More proof the Times Union is in the bag for superintendent Vitti. Uniform edition. (rough draft)

First let me say personally I like Denise Amos Smith the chief education writer for the Times Union and she is heads and shoulders above what we used to have but come on man, enough is enough.

The first headline read, School Board discussing uniform policy which is heavily favored by parents.

This teaser piece had no details to support this assertion, nope they came later.

The second piece was titled, Duval tosses uniform plan in a hamper.

Okay let me say that was pretty punny but it also means I don’t have to write the following pieces.

The super tries another gimmick.

Uniforms haven’t helped the following schools in Jax, and

Where’s the beef, I mean data that says uniforms make a difference, oh wait it doesn’t exist.

So thank you school board for having a rare moment of clarity and allowing my House of Card’s marathon to proceed relatively uninterrupted.

All that being said let me get to my, the Times Union is in the bag for the superintendent point.

Here is the heavily supported by parents data.

 By contrast, most of the 6,930 or so adults surveyed said they prefer school uniforms. That includes 54 percent of parents, 57 percent of teachers and 63 percent of the people who attended PTA and School Advisory Council meetings.
6930, that’s not a small number well that is unless you compare it to the 250,000 parents and teachers in the district.

DATA PROVIDED:
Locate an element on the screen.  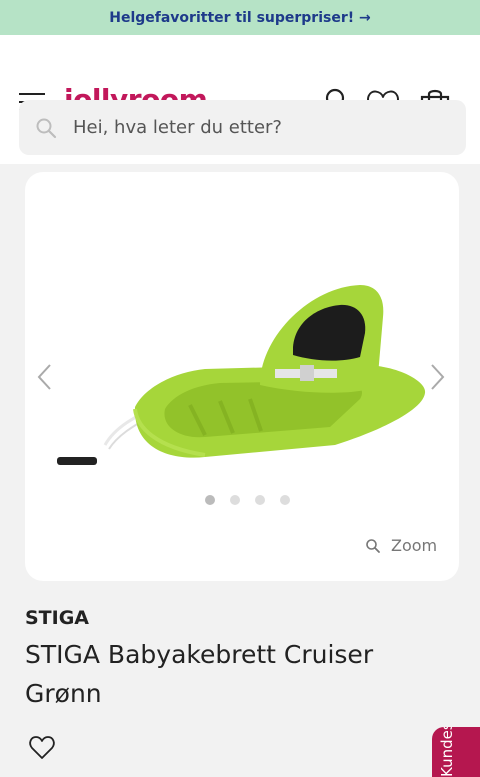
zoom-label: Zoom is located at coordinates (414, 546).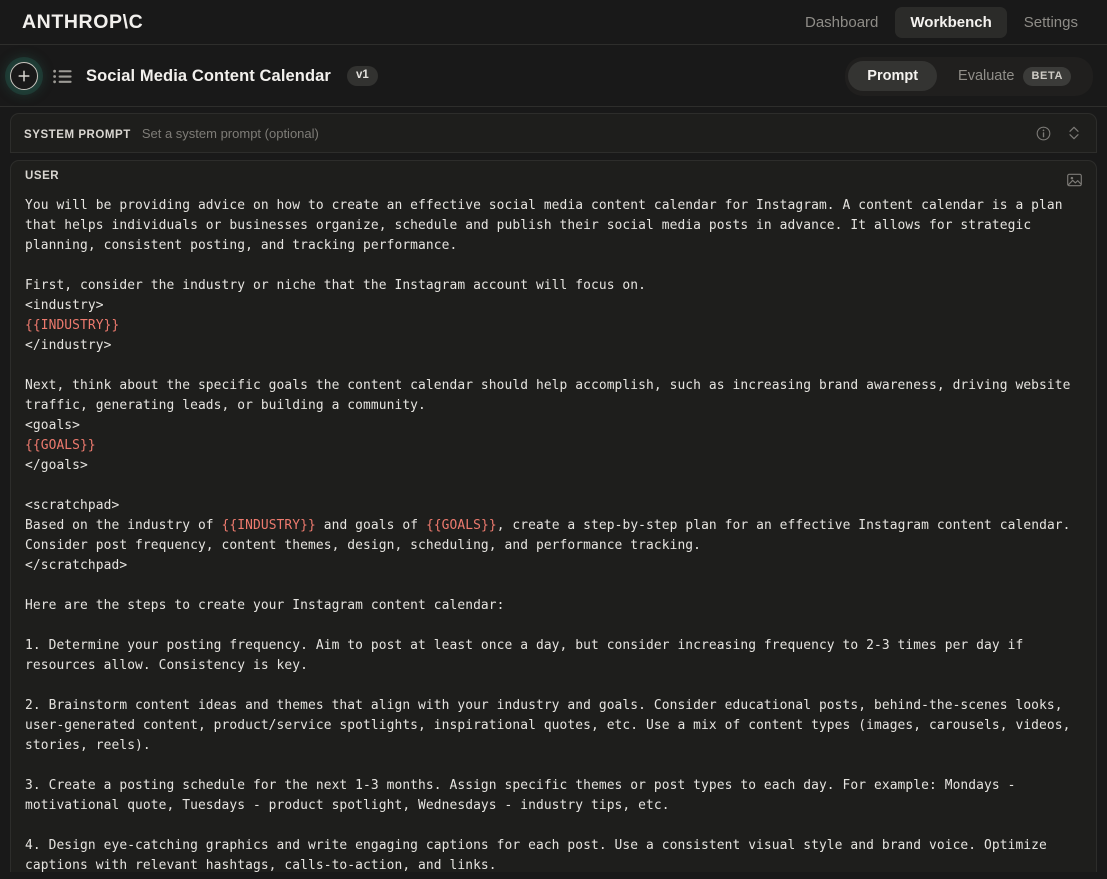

==

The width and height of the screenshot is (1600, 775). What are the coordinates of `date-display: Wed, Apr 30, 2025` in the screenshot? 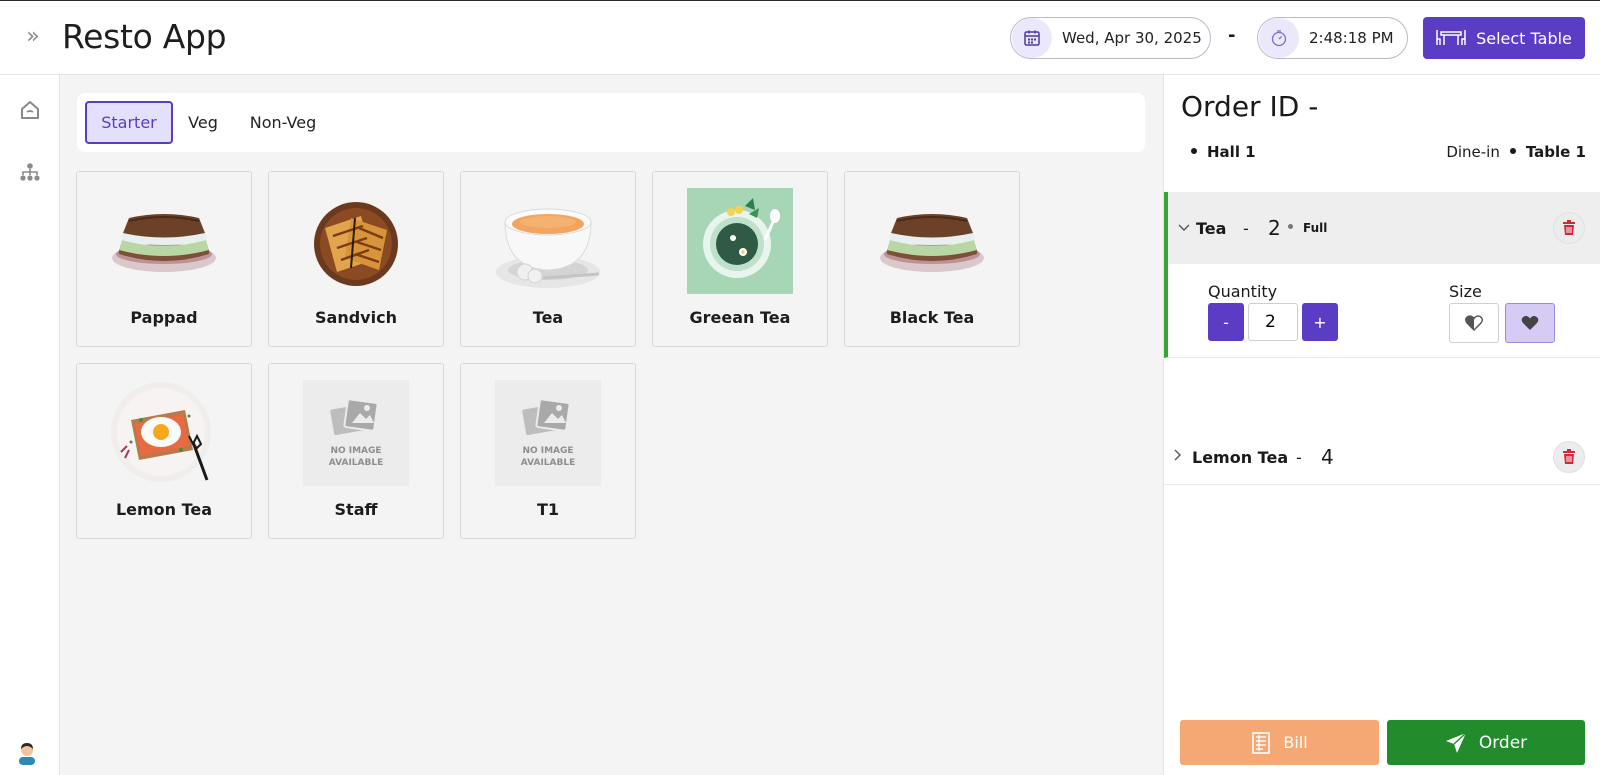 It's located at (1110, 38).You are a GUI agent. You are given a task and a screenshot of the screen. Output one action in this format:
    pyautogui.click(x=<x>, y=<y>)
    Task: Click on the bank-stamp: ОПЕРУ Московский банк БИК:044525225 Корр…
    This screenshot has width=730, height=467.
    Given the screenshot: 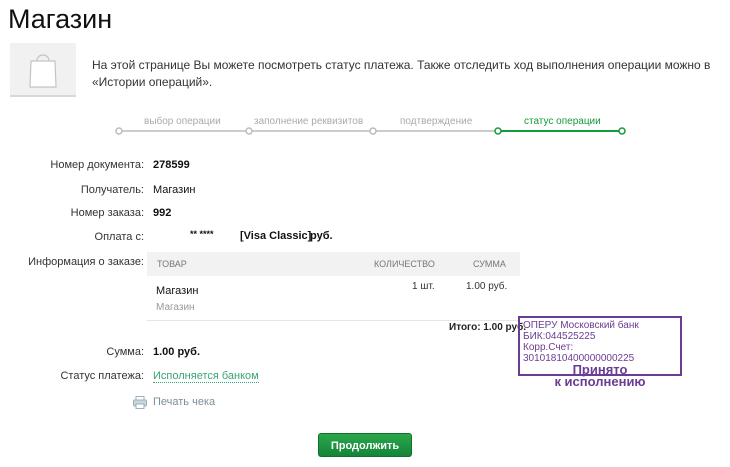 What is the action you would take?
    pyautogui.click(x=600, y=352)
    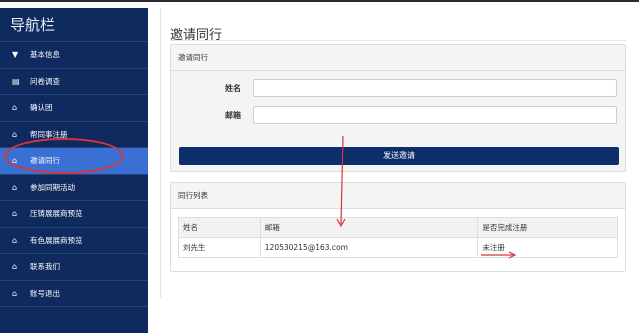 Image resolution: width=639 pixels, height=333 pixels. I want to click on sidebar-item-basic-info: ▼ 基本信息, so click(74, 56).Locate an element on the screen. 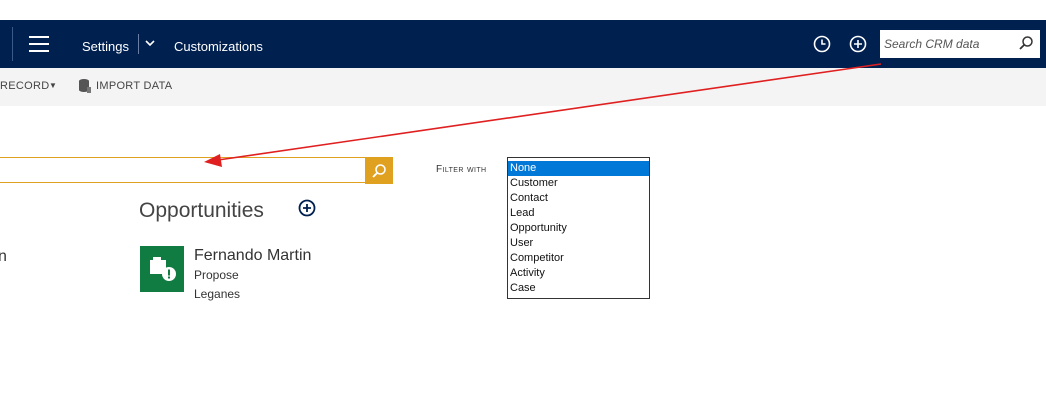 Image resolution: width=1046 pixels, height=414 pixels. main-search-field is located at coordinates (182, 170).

INSTRUCTIONS:
(a) List each group in the uniform-policy text whose share preferring school uniforms is given as a percentage, along with that percentage.
(b) Extend the uniform-policy text from its last sentence, keeping its voice and its argument about the Times Union and the superintendent.

ANSWER SECTION:
(a)
- Parents: 54 percent
- Teachers: 57 percent
- People who attended PTA and School Advisory Council meetings: 63 percent

(b)
Furthermore does 54 percent equal heavily favored? Also did they use the same techniques to filter out multiple voters that they used on students?  

According to the district’s non-scientific polls, 75 percent of 2,070 or so students shot down the idea of an official wardrobe.
“There were some students who went on and voted hundreds of times in order to rig the results,” said Superintendent Nikolai Vitti.
Staff was able to “clean up” the survey data by counting one vote per computer device, he said.

Two things, my bet is not and let’s give those students kudos for all their hard work.

Now maybe I am nitpicking but words have meaning and when the Times Union says, heavily favored but the truth turns out that it was a small unscientific sample it seems to me like the TU is spreading a narrative not facts, not the truth and definitely not news.

Look I get it earnest people can disagree about issues like uniforms but what we should all agree with, is that we need a media that is going to present facts, not one that is going to sell an agenda.